Task
Return a copy of every line in the data below that contains "agent".

### Exercise data ###

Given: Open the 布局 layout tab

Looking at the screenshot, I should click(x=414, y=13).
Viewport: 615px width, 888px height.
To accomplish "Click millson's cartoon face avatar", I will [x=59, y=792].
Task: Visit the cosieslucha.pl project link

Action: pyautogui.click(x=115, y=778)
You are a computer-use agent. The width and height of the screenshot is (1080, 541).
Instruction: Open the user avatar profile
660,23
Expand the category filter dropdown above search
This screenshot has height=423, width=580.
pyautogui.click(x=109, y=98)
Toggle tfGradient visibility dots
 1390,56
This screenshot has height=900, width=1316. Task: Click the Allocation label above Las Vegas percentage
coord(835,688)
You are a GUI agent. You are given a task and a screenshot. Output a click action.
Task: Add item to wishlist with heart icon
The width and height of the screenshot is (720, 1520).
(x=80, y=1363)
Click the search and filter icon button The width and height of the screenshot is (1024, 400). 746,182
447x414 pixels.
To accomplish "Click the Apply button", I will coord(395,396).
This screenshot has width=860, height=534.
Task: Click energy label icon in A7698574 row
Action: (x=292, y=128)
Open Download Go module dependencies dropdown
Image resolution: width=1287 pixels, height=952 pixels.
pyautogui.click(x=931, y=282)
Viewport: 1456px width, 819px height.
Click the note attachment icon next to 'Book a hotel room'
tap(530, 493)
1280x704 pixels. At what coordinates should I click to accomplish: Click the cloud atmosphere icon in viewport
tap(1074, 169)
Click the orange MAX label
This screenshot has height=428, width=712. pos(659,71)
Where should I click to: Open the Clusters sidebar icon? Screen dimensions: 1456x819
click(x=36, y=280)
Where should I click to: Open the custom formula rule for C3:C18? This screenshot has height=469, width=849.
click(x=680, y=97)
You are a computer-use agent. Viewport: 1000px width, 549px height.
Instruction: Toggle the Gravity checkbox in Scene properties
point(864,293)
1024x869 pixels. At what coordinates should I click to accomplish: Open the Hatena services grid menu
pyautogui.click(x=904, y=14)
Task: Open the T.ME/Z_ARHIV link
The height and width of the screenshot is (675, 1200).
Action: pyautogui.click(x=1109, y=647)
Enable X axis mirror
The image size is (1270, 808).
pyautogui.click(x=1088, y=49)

###

Task output
You are a computer-use agent. The width and height of the screenshot is (1080, 541).
You are a GUI agent. You are given a task and a screenshot. Output a click action.
You are a computer-use agent. Viewport: 1000px width, 549px height.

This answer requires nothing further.